My partner has a 2 year old daughter whom he hasn't seen in over a year because her mother refuses him visitation. My partner pays $600+ a fortnight in child support and she just denies him access. At first, when he was allowed to see her, it was only for a few hours a day (they broke up before the baby was born), then it dwindled to an hour or so every few days, then the excuses started coming.
"I have to go pick the boys up from school, you have to leave". And when he would say he would stay with the little one more excuses, until one day she just refused access altogether. I know he is devastated even though he keeps a strong front in front of myself and my little girl but I know it eats him up inside. When he was in between jobs recently he missed 2 child support payments, undertandably, and for the first time in almost a year she contacted him, just to abuse him for not paying her, even though she lives very comfortably off of Centrelink (3 children, full care), the other child support payments from her other children's father (good paying job, so payments are quite large) and the fact she doesn't pay rent as she still lives with her mother. He still buys her presents every chance he gets but after then being either sent back or thrown out he no longer tries to give them to her, he keeps them instead for the day he can give them to her without them being discarded and to show he he never forgot about her no matter what her mother said. His mother does the same, she's her first grandchild and she is also devastated. He wants to start the process of mediation but doesn't know where to start. I don't know what I'm actually asking but it baffles me as to why women do this without cause?
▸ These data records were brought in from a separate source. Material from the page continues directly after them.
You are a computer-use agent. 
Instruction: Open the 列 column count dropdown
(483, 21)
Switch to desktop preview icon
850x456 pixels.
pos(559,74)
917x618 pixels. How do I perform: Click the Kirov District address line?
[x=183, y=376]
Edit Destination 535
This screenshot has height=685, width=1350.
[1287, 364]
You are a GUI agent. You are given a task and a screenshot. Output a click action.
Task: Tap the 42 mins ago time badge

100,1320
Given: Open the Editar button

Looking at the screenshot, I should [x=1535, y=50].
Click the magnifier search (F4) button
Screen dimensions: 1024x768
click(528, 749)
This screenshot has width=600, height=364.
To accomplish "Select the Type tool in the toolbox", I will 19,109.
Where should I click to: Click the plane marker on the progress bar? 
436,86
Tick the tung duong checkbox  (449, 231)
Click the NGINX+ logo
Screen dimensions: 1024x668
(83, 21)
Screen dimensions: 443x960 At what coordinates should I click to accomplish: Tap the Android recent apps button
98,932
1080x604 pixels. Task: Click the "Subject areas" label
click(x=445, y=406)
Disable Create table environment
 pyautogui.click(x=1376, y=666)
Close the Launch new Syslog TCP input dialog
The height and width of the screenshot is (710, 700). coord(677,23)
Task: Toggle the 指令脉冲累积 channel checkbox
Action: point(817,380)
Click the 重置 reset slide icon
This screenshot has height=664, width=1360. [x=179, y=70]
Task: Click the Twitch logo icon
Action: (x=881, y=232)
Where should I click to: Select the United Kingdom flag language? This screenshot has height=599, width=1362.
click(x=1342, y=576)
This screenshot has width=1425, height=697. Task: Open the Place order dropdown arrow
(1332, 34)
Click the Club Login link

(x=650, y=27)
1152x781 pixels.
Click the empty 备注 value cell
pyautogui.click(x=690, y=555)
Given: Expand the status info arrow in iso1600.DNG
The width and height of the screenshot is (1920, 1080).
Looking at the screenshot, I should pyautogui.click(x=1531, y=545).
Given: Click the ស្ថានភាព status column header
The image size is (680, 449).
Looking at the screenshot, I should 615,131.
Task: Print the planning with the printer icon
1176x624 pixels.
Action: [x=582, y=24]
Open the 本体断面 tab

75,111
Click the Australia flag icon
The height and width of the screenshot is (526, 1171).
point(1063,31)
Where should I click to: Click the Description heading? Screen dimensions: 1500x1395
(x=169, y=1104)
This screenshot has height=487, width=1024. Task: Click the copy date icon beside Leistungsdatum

He is an amazing father, he has never ever put the child or her mother in danger nor made them feel unsafe so how can this keep happening! where do we start? Who do we contact? Thanks.
Partner pining for his child.
Partner pining for his child.
Posted in:
Kids

3 Replies
Google family dispute resolution in your state.
I would stop paying. Why pay for a child he never sees?
Then when the mum kicks up a stink you re-negotiate the terms.
She simply cannot refuse a father to see his child.
If the daughter lives near to you your partner can just go over and see her, after all shes his child and he has just as much right as the mother.